[[ Material to process open ]]

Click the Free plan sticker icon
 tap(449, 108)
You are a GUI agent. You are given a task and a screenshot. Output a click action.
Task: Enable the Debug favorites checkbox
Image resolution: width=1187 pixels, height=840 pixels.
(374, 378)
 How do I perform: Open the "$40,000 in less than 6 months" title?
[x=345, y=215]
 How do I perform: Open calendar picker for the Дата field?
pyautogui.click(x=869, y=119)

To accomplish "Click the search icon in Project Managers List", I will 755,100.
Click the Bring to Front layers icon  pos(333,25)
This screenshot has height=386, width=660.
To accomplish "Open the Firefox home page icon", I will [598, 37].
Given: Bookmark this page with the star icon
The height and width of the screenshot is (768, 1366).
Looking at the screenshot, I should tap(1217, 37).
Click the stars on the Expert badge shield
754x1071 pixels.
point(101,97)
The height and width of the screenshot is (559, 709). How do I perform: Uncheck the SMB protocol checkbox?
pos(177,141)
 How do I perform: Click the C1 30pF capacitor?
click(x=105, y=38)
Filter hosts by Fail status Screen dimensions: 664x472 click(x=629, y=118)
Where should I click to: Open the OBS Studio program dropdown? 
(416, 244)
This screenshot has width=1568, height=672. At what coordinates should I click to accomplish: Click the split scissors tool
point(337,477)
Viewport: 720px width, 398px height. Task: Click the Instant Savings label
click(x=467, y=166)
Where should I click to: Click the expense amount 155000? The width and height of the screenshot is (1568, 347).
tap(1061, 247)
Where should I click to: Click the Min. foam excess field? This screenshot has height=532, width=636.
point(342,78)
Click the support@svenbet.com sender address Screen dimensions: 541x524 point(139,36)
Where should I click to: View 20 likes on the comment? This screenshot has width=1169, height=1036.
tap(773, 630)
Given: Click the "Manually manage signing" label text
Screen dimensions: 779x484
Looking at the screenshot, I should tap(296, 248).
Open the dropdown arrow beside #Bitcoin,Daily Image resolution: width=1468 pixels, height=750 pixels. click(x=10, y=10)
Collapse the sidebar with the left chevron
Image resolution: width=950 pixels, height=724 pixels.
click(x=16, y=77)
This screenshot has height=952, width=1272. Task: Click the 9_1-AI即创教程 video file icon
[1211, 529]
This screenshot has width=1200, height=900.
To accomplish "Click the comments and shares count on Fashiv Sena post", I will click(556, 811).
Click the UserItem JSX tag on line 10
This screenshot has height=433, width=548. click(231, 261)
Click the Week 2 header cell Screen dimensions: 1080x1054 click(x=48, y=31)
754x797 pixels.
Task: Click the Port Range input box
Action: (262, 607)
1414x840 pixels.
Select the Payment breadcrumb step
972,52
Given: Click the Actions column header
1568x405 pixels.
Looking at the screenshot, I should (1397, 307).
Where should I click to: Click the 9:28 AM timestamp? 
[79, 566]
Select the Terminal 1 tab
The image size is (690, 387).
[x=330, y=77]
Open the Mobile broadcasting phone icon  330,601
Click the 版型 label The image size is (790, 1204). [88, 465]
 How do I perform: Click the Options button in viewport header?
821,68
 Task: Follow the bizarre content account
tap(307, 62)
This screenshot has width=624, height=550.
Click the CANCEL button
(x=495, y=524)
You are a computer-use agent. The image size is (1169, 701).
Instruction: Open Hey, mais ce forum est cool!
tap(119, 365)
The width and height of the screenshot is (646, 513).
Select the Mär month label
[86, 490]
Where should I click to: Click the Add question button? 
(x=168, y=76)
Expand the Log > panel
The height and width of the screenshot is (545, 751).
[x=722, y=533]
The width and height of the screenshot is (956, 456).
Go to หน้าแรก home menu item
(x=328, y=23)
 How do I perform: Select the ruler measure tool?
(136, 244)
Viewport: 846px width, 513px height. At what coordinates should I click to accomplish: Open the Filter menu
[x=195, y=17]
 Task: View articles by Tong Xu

[[ Material to process closed ]]

**Work to be completed**: For this task, print the records again exactly as they appear.

**Answer to this task**:
Click the Free plan sticker icon
 tap(449, 108)
You are a GUI agent. You are given a task and a screenshot. Output a click action.
Task: Enable the Debug favorites checkbox
Image resolution: width=1187 pixels, height=840 pixels.
(374, 378)
 How do I perform: Open the "$40,000 in less than 6 months" title?
[x=345, y=215]
 How do I perform: Open calendar picker for the Дата field?
pyautogui.click(x=869, y=119)

To accomplish "Click the search icon in Project Managers List", I will 755,100.
Click the Bring to Front layers icon  pos(333,25)
This screenshot has height=386, width=660.
To accomplish "Open the Firefox home page icon", I will [598, 37].
Given: Bookmark this page with the star icon
The height and width of the screenshot is (768, 1366).
Looking at the screenshot, I should tap(1217, 37).
Click the stars on the Expert badge shield
754x1071 pixels.
point(101,97)
The height and width of the screenshot is (559, 709). How do I perform: Uncheck the SMB protocol checkbox?
pos(177,141)
 How do I perform: Click the C1 30pF capacitor?
click(x=105, y=38)
Filter hosts by Fail status Screen dimensions: 664x472 click(x=629, y=118)
Where should I click to: Open the OBS Studio program dropdown? 
(416, 244)
This screenshot has width=1568, height=672. At what coordinates should I click to accomplish: Click the split scissors tool
point(337,477)
Viewport: 720px width, 398px height. Task: Click the Instant Savings label
click(x=467, y=166)
Where should I click to: Click the expense amount 155000? The width and height of the screenshot is (1568, 347).
tap(1061, 247)
Where should I click to: Click the Min. foam excess field? This screenshot has height=532, width=636.
point(342,78)
Click the support@svenbet.com sender address Screen dimensions: 541x524 point(139,36)
Where should I click to: View 20 likes on the comment? This screenshot has width=1169, height=1036.
tap(773, 630)
Given: Click the "Manually manage signing" label text
Screen dimensions: 779x484
Looking at the screenshot, I should tap(296, 248).
Open the dropdown arrow beside #Bitcoin,Daily Image resolution: width=1468 pixels, height=750 pixels. click(x=10, y=10)
Collapse the sidebar with the left chevron
Image resolution: width=950 pixels, height=724 pixels.
click(x=16, y=77)
This screenshot has height=952, width=1272. Task: Click the 9_1-AI即创教程 video file icon
[1211, 529]
This screenshot has width=1200, height=900.
To accomplish "Click the comments and shares count on Fashiv Sena post", I will click(556, 811).
Click the UserItem JSX tag on line 10
This screenshot has height=433, width=548. click(231, 261)
Click the Week 2 header cell Screen dimensions: 1080x1054 click(x=48, y=31)
754x797 pixels.
Task: Click the Port Range input box
Action: (262, 607)
1414x840 pixels.
Select the Payment breadcrumb step
972,52
Given: Click the Actions column header
1568x405 pixels.
Looking at the screenshot, I should (1397, 307).
Where should I click to: Click the 9:28 AM timestamp? 
[79, 566]
Select the Terminal 1 tab
The image size is (690, 387).
[x=330, y=77]
Open the Mobile broadcasting phone icon  330,601
Click the 版型 label The image size is (790, 1204). [88, 465]
 How do I perform: Click the Options button in viewport header?
821,68
 Task: Follow the bizarre content account
tap(307, 62)
This screenshot has width=624, height=550.
Click the CANCEL button
(x=495, y=524)
You are a computer-use agent. The image size is (1169, 701).
Instruction: Open Hey, mais ce forum est cool!
tap(119, 365)
The width and height of the screenshot is (646, 513).
Select the Mär month label
[86, 490]
Where should I click to: Click the Add question button? 
(x=168, y=76)
Expand the Log > panel
The height and width of the screenshot is (545, 751).
[x=722, y=533]
The width and height of the screenshot is (956, 456).
Go to หน้าแรก home menu item
(x=328, y=23)
 How do I perform: Select the ruler measure tool?
(136, 244)
Viewport: 846px width, 513px height. At what coordinates should I click to accomplish: Open the Filter menu
[x=195, y=17]
 Task: View articles by Tong Xu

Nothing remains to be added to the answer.